Hi everyone,
It’s been a while since my last update…! It is an understatement to tell you that this term has been a challenging one for schools, students, their parents and staff. As you will have already gathered, students and at times whole year groups have been instructed to self-isolate at home, with some students missing more months of their education and losing the structure that being in school provides. I now relate better to how it might have felt/feel for my students to be trapped within the same four walls, or to carry a confusing label with a stigma attached, or to be out of sync socially with their friends and family, especially at an important time of the year. Dyspraxia and other hidden learning differences can certainly exacerbate the anxieties associated with COVID-19, as there is a tendency to overthink situations, process them differently to others, and feel the emotions of overwhelm more intensely than neurotypicals might do.
As ever, poetry and the arts provide a helpful way for many of us dyspraxics to process this overwhelm, ground ourselves, and make sense of challenges, hopes, fears, triumphs, and our favourite word of the year, “unprecedented situations”! I know this is the case for my students, too, whose poems and courage to share them continue to energise me and strengthen my sense of purpose as a new teacher. The following poem might not be the most uplifting one I have written in 2020(!), however I am sharing it in the hope that it might be relatable for some of you, whether you are dyspraxic or not:
It is but it isn’t. If it isn’t the label of disordered fine motor control, then it’s the loss of control in a train engine planned to stop at the station three days ago, back before Saturn collided with Jupiter and gave me a new label. If it isn’t a hot turkey dinner made for six, then it’s an empty plate and one absent voice with only several paranoid ones lingering in the background of a laggy Zoom call. If it isn’t Tiers like on last summer’s fancy wedding cake, then it’s only a second-rate ready meal eaten alone and its shredded paper wrappings tossed to the bin, right where Christmas is now, rotting away in the company of crushed-up carrots that Rudolf missed, and chicken past its sell-by date. (Let’s not forget my own saliva stuck to tears that fester in a camouflage trap that convinces even wild animals of its safety.) If it isn’t squeaky-clean laminate flooring and polished windows, then it’s the insanity of the ones who sanitised obsessively, who were negative about being on the positive list, all in a split second. You didn't break me like you broke all the others, shattering their windows, and like you broke Christmas. You spared me like you spared the turkey I won’t be eating, and if it isn't Christmas, then it's a miracle that I am sparing others.

TASK REQUIREMENTS:
Pick up the teacher's update on dyspraxia, poetry and a hard school term, continuing it from its last sentence onward.

RECORDS:
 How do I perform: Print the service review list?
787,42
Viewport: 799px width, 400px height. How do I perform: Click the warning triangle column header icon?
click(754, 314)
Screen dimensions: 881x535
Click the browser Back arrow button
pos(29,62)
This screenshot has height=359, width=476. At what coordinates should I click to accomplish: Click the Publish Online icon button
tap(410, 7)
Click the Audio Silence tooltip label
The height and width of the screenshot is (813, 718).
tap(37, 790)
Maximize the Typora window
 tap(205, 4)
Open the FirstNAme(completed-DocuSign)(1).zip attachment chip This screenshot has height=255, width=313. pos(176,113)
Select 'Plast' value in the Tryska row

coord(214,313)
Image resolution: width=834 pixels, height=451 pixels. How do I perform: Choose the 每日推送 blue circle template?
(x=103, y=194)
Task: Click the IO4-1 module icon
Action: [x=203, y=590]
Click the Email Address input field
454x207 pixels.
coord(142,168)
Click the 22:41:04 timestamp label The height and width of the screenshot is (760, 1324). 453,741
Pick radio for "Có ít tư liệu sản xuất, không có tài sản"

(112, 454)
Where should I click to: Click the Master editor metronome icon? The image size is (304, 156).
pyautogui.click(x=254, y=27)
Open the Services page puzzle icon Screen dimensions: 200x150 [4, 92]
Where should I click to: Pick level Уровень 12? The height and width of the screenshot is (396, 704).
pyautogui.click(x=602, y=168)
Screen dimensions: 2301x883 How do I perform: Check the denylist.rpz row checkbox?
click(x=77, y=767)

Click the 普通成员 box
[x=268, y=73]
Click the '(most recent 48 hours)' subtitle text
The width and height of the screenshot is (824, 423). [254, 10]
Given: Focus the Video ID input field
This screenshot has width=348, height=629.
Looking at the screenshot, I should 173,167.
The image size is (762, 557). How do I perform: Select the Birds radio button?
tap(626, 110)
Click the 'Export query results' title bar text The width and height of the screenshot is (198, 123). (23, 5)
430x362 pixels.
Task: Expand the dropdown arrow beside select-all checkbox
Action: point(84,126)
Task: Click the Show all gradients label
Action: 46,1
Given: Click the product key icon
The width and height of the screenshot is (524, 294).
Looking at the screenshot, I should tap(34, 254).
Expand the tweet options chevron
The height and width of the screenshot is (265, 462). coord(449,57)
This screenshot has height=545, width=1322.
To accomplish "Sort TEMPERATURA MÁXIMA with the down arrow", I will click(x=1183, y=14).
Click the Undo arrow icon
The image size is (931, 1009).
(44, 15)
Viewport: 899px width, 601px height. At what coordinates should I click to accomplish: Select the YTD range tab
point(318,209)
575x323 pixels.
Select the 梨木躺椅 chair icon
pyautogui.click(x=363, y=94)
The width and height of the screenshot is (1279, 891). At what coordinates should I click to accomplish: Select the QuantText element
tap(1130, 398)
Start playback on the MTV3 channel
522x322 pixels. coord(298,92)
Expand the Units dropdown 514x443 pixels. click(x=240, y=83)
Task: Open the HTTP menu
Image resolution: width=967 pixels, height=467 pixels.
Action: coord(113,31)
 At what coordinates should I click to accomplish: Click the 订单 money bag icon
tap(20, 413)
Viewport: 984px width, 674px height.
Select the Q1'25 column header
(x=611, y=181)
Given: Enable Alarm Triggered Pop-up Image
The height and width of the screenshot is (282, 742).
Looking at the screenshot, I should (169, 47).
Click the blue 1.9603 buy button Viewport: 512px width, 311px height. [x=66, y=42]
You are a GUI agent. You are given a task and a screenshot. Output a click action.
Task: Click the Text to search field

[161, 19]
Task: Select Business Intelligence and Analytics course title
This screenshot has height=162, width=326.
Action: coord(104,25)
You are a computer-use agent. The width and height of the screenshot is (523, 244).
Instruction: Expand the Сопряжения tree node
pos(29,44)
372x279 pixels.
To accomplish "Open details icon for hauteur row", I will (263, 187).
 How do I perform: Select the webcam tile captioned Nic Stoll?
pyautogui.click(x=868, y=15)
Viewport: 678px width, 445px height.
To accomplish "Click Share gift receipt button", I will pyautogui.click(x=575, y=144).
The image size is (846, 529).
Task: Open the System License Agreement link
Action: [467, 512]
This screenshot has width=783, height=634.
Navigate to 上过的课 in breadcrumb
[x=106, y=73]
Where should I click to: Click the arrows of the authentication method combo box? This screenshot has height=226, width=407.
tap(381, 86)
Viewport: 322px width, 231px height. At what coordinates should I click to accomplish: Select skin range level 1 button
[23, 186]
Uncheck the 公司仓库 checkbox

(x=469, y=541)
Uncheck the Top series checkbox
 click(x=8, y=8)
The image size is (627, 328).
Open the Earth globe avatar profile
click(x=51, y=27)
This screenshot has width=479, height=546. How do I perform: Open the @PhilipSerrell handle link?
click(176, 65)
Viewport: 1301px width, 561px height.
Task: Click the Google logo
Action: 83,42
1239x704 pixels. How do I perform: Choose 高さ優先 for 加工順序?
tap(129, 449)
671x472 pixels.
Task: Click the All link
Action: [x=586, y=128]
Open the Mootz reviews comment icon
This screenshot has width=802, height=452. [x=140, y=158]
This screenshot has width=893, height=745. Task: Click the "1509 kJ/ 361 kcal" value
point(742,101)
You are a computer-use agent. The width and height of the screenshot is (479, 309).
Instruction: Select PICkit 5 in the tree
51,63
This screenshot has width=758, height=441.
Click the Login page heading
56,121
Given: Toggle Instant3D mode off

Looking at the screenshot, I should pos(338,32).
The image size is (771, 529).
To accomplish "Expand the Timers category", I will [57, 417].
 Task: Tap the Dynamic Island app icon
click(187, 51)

WRITTEN RESPONSE:
I wish you all a safe holiday period, whether you celebrate Christmas or otherwise. If you are spending the holiday alone this year, then I hope that you can find little joys and lightness among the darkness. All dyspraxics carry inner strength necessary to overcome struggle, even if it doesn’t seem like it – I hope you can recognise yours and learn something from it.
I will write again in a few days with a more detailed review of my first term as a dyspraxic teacher, including some reflections and advice for managing distance teaching and Google Classroom as a dyspraxic teacher, and managing distance learning as a dyspraxic student (along with some hopefully amusing anecdotes as always!).